Development Minister Akis Tsohatzopoulos told journalists last month that the government hoped tourism would soon become “the basic economic factor in our country’s economic and social development.”
He went on to say that “our target is an increase in the number of tourism arrivals to 20 million by 2010, and a rise of tourism’s contribution to our gross domestic product by at least 3 percentage points by 2010.”
According to National Statistics Service figures released recently, some 14.16 million tourists visited Greece last year – a 1.6- percent rise over 2001. Tourism accounts for over 15 percent of GDP.

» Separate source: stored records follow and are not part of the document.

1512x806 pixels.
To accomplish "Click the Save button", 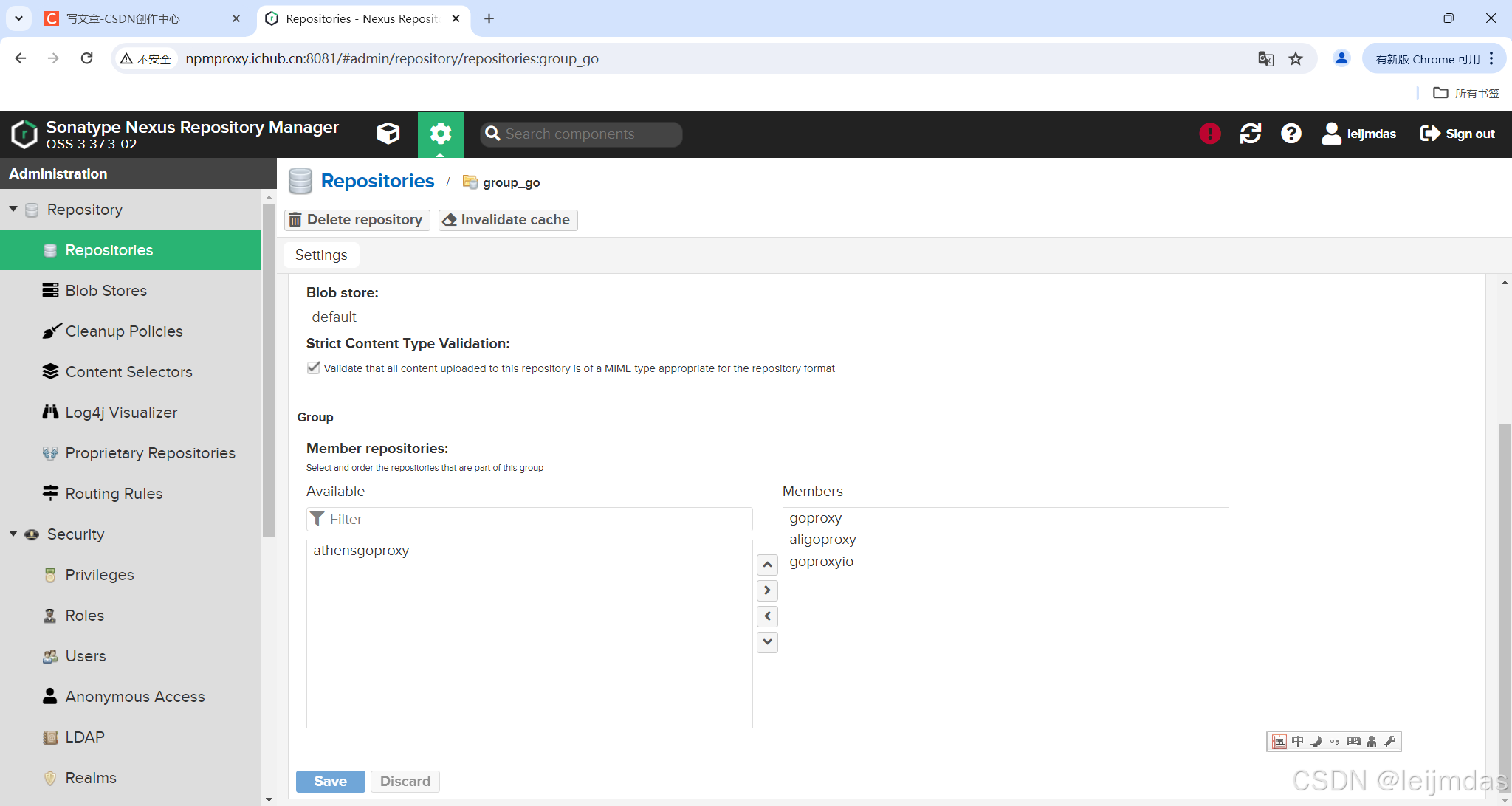I will pyautogui.click(x=330, y=781).
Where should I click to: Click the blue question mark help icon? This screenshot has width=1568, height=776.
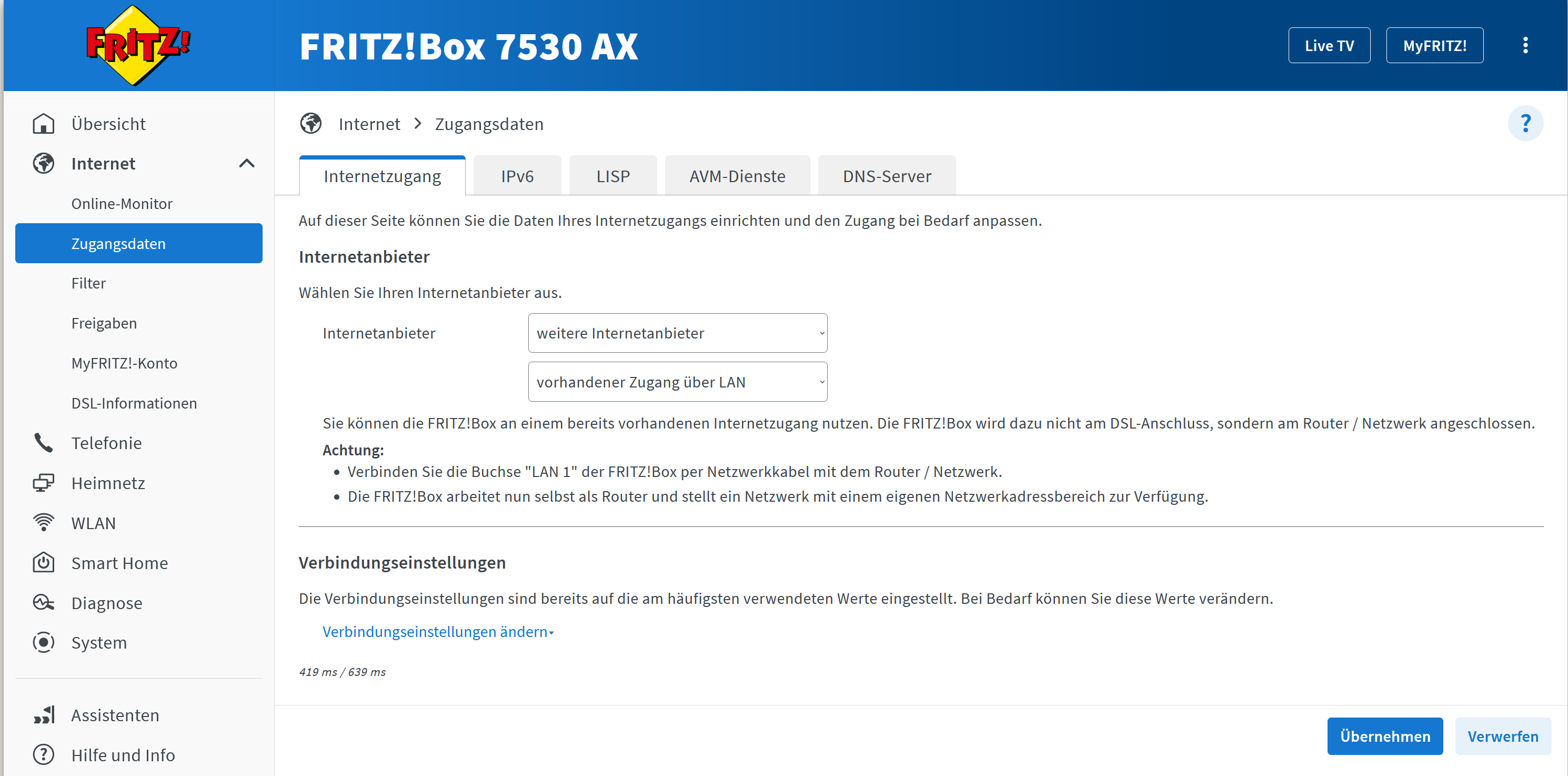(x=1525, y=124)
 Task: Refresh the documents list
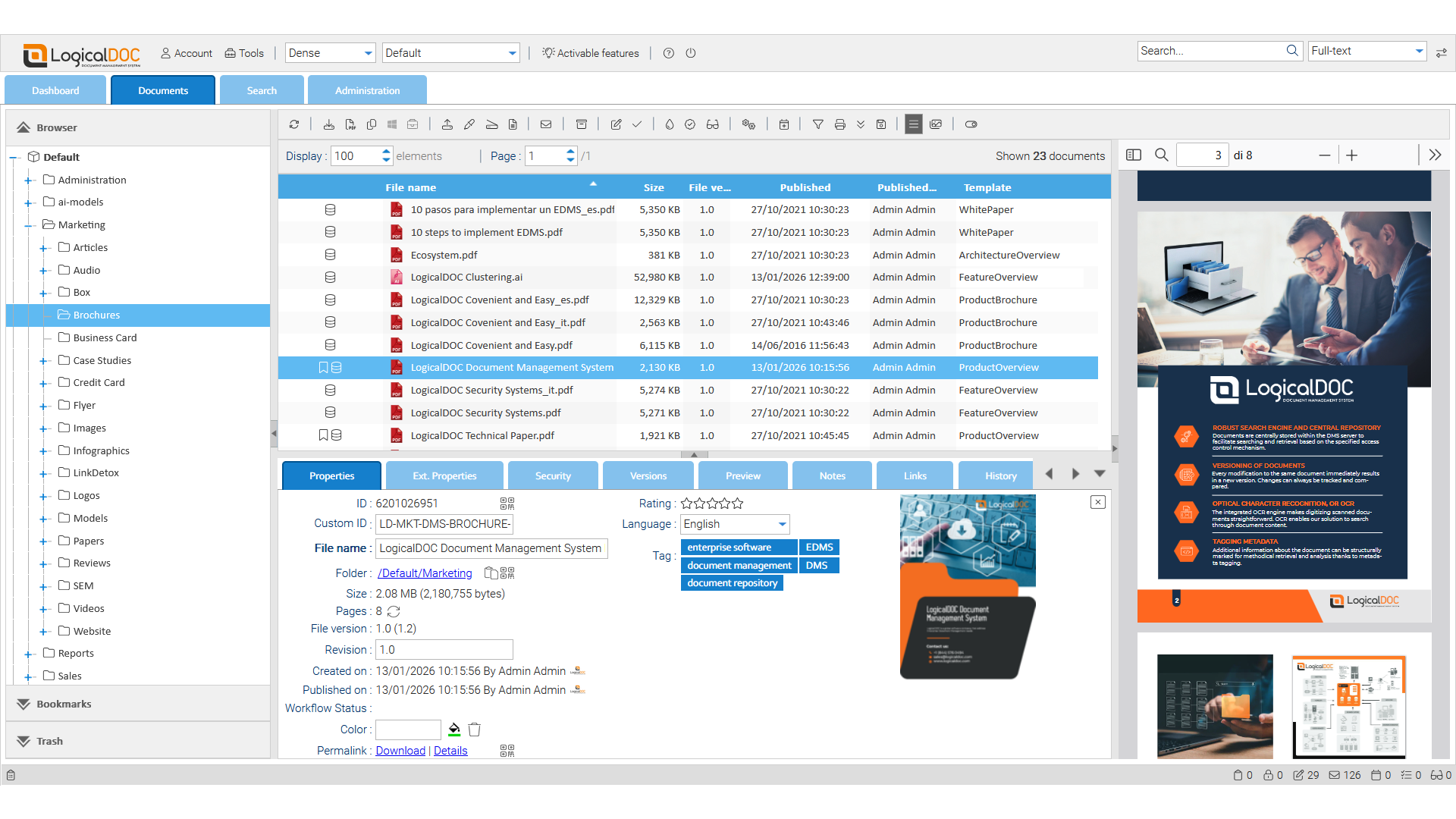coord(295,124)
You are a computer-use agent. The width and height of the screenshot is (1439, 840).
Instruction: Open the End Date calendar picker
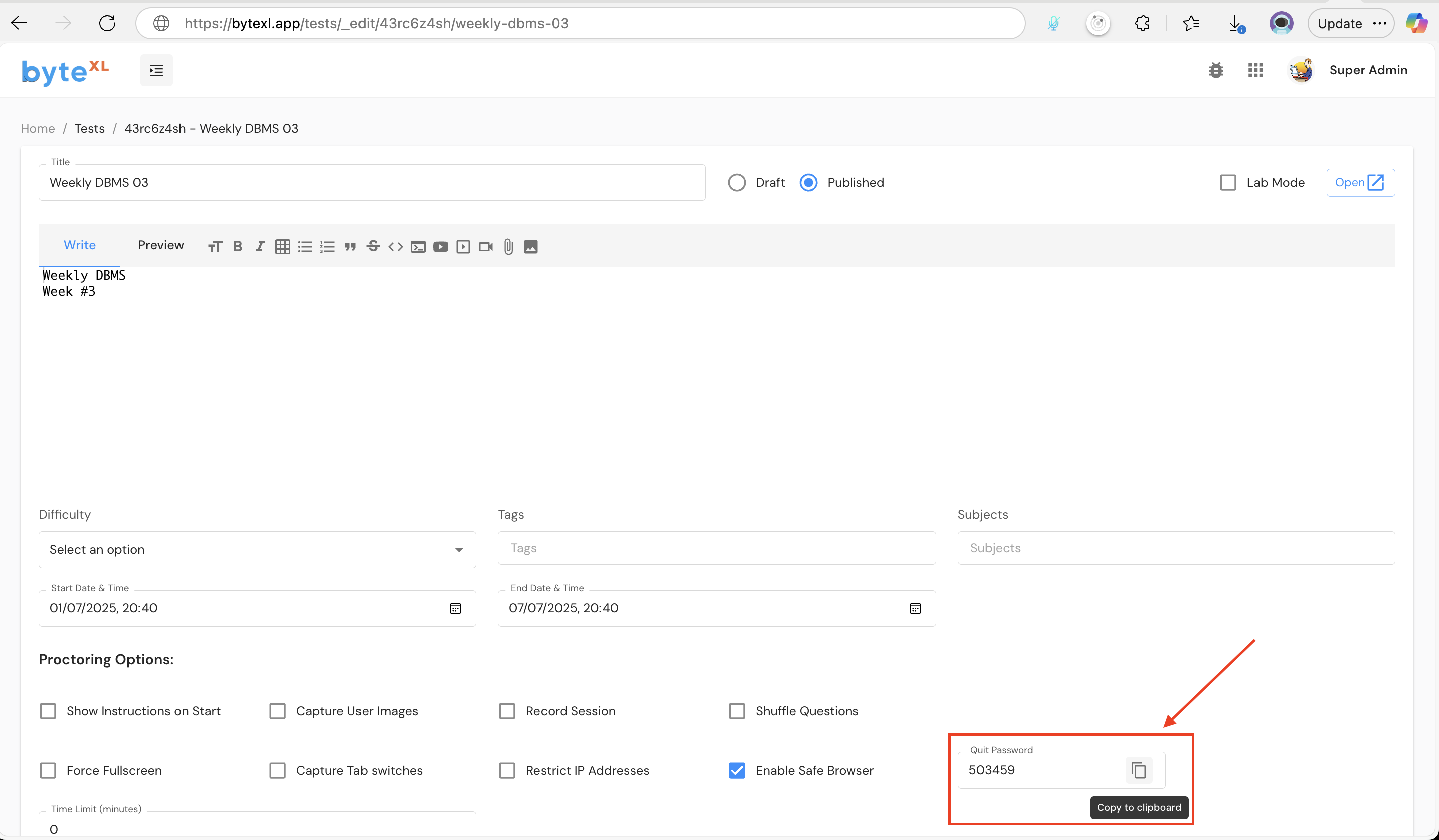(915, 609)
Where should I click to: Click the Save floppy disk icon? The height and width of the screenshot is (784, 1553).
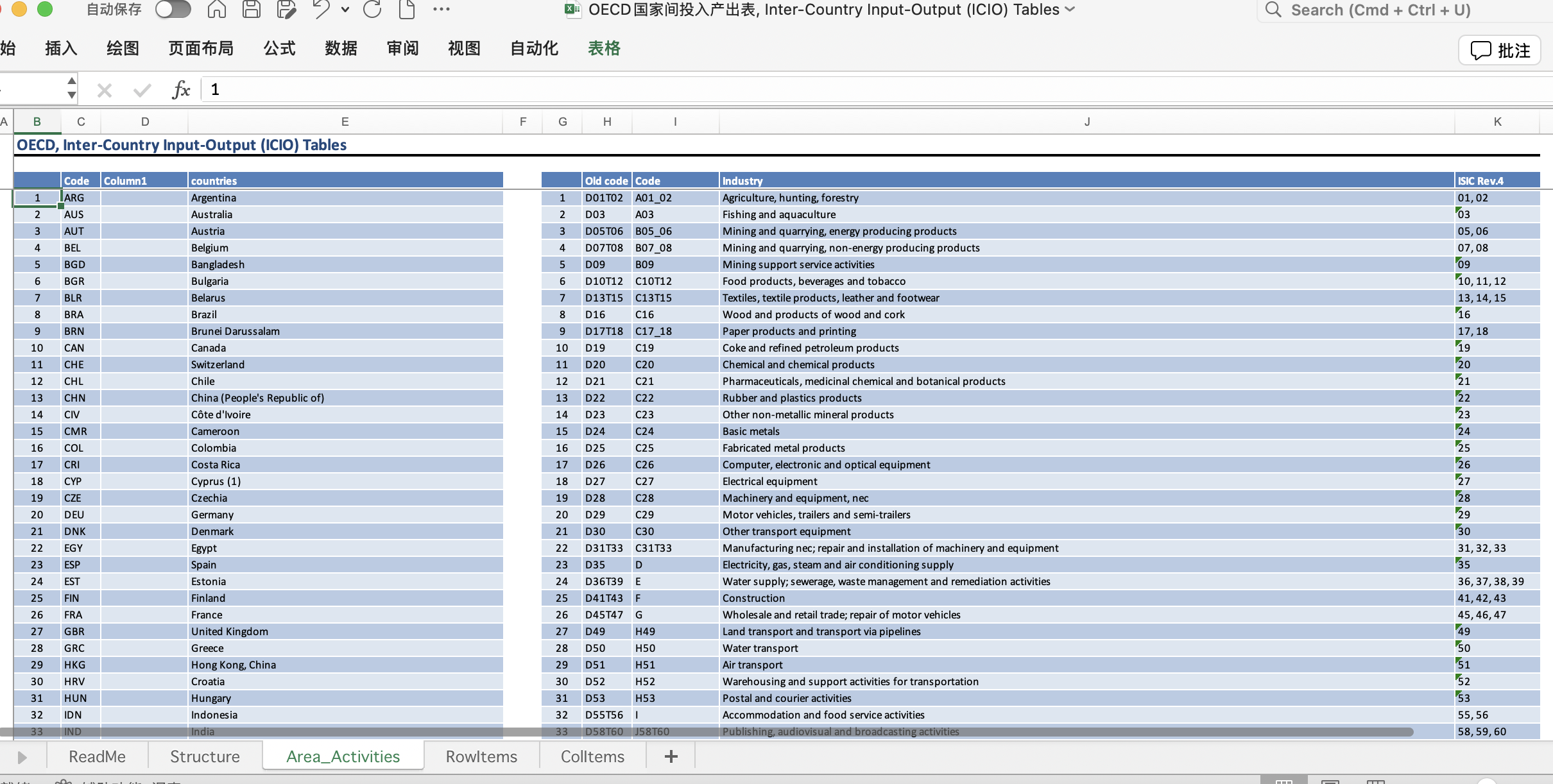pyautogui.click(x=251, y=9)
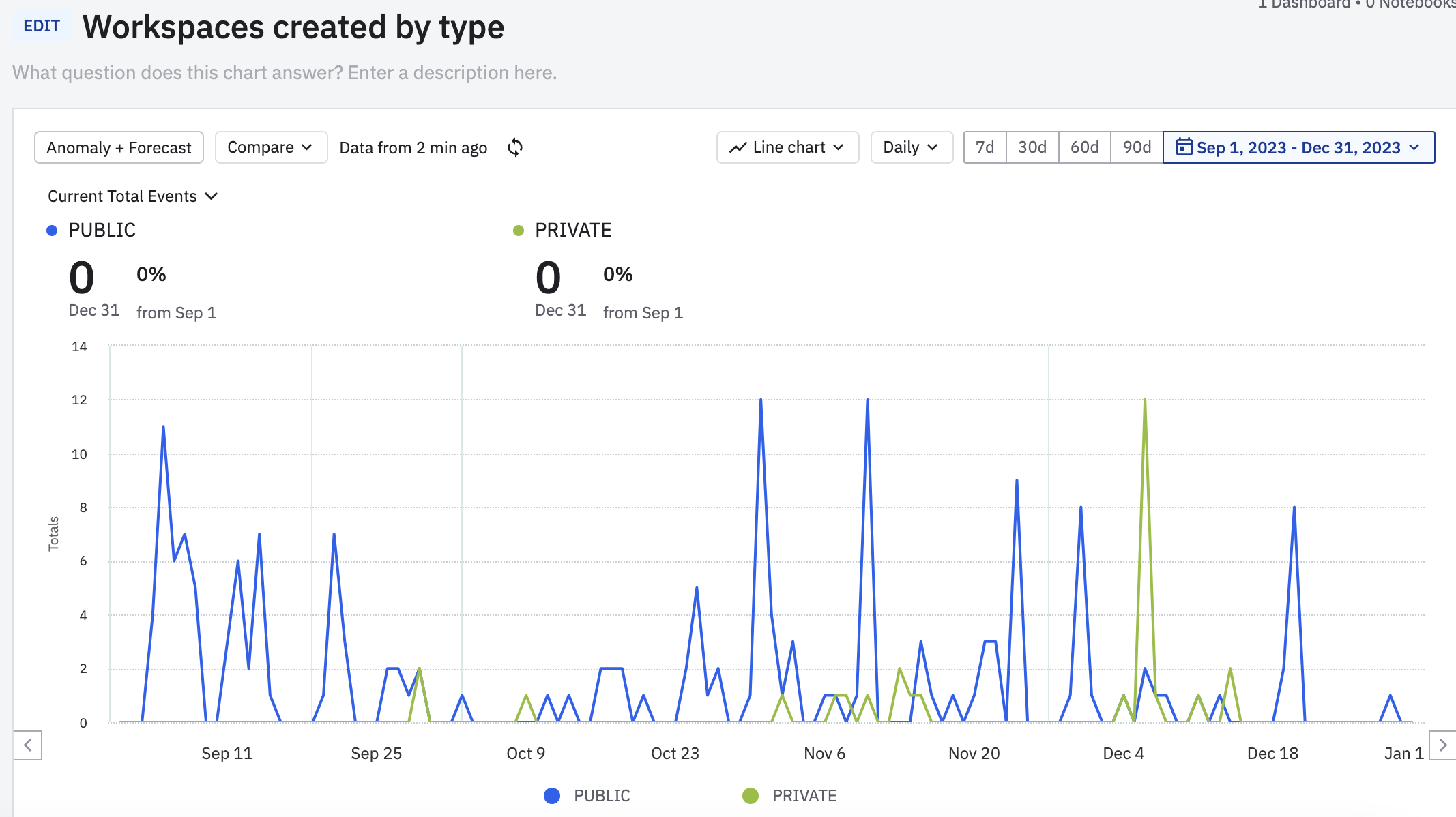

Reform measures referred to by the minister included the lifting of restrictions on the construction of new hotels in areas of Greece that are currently deemed as saturated with hotel units. This has already happened in Attica, to allow construction of badly needed new hotels to cope with an anticipated influx of visitors for the 2004 Olympics. However, this project proved largely unsuccessful, mainly due to opposition by locals who argued that new hotels would invariably harm the environment and eat up valuable open spaces in the densely built capital.
The government also proposes to drastically reduce the red tape involved in new tourism investments. Currently, potential investors need to gather 16 permits from 11 different state departments.
Top government officials have already discussed plans that would help cut through the bureaucratic paper chase involved in setting up large tourist enterprises, sources said.